Methods: Drawing on data from 3,171 respondents in wave five of the Future of Families and Child Wellbeing Study, this analysis operationalizes precarious employment as a multidimensional construct, incorporating five subjective indicators (nonstandard schedules, working ≤37 hours per week, non-traditional hours, irregular shifts, and multiple jobs). The novel composite measure of precarity is subsequently used in logistic regression models to assess its relationship with four distinct manifestations of housing instability: missed rent or mortgage, doubling up, eviction, and homelessness.
Results: Findings indicate that, after adjusting for relevant covariates, individuals in precarious employment face a heightened likelihood of missing rent or mortgage payments and residing in shared living arrangements. However, no statistically significant association emerges between precarious employment and the risk of eviction or homelessness. Beyond these housing instability indicators, precarious employment is also linked to increased exposure to housing related hardships, including borrowing money to meet basic expenses and utility payment delinquency. Notably, the significant associations persist even after controlling for poverty categories, suggesting that employment precarity exacerbates housing vulnerabilities beyond earnings alone.

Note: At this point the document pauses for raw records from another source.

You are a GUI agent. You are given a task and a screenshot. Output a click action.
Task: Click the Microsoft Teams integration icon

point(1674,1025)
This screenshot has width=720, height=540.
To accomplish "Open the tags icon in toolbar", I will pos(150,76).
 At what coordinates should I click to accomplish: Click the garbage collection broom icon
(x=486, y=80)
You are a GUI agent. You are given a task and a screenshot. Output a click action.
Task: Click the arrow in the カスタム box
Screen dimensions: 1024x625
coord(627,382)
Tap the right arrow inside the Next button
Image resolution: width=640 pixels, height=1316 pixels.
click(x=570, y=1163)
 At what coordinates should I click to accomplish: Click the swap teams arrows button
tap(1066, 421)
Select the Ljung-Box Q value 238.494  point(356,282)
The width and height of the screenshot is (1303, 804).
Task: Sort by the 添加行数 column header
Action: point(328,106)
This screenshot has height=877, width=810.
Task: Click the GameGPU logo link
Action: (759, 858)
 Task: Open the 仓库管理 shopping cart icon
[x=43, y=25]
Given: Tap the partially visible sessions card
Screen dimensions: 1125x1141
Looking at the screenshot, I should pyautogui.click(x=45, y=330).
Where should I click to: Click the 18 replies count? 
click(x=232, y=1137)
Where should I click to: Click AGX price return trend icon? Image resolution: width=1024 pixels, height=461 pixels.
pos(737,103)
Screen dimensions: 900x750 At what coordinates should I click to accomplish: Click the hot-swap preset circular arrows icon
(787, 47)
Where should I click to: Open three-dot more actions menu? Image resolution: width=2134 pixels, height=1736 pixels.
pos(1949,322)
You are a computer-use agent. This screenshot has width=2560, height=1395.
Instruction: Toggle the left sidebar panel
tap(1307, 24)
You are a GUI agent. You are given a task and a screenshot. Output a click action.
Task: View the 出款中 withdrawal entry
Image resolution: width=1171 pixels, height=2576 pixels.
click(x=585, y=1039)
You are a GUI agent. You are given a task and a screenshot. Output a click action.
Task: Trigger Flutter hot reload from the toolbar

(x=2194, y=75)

Conclusions and Implications: These findings underscore the urgent need to address labor market conditions to mitigate housing instability, reinforcing the need to assess labor conditions interrelatedness to housing-related processes. Addressing the root causes of precarious employment—through stronger labor protections, wage policies, and social safety nets—may be just as critical as expanding affordable housing in ensuring residential stability for vulnerable populations.